BEGIN SOURCE RECORDS
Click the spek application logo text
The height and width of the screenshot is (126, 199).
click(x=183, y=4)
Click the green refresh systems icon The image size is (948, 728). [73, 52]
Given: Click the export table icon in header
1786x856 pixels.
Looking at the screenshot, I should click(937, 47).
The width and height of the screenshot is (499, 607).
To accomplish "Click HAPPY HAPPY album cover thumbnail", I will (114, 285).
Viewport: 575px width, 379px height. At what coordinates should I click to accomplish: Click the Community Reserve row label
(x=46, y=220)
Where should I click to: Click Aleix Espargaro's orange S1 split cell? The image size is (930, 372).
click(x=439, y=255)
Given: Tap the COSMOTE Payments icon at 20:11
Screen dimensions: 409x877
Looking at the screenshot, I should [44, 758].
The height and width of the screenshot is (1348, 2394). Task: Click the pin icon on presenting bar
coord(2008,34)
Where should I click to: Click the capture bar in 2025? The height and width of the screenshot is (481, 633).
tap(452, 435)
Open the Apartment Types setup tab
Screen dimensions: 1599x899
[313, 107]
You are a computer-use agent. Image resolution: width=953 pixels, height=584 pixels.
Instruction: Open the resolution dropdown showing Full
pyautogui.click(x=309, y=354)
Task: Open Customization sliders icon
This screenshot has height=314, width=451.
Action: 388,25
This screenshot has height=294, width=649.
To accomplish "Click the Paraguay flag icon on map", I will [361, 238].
END SOURCE RECORDS
Format the records above as a numbered list with one line per item, and leave out any blank lines.

1. Click the spek application logo text
2. The height and width of the screenshot is (126, 199).
3. click(x=183, y=4)
4. Click the green refresh systems icon The image size is (948, 728). [73, 52]
5. Given: Click the export table icon in header
6. 1786x856 pixels.
7. Looking at the screenshot, I should click(937, 47).
8. The width and height of the screenshot is (499, 607).
9. To accomplish "Click HAPPY HAPPY album cover thumbnail", I will (114, 285).
10. Viewport: 575px width, 379px height. At what coordinates should I click to accomplish: Click the Community Reserve row label
11. (x=46, y=220)
12. Where should I click to: Click Aleix Espargaro's orange S1 split cell? The image size is (930, 372).
13. click(x=439, y=255)
14. Given: Tap the COSMOTE Payments icon at 20:11
15. Screen dimensions: 409x877
16. Looking at the screenshot, I should [44, 758].
17. The height and width of the screenshot is (1348, 2394). Task: Click the pin icon on presenting bar
18. coord(2008,34)
19. Where should I click to: Click the capture bar in 2025? The height and width of the screenshot is (481, 633).
20. tap(452, 435)
21. Open the Apartment Types setup tab
22. Screen dimensions: 1599x899
23. [313, 107]
24. You are a computer-use agent. Image resolution: width=953 pixels, height=584 pixels.
25. Instruction: Open the resolution dropdown showing Full
26. pyautogui.click(x=309, y=354)
27. Task: Open Customization sliders icon
28. This screenshot has height=314, width=451.
29. Action: 388,25
30. This screenshot has height=294, width=649.
31. To accomplish "Click the Paraguay flag icon on map", I will [361, 238].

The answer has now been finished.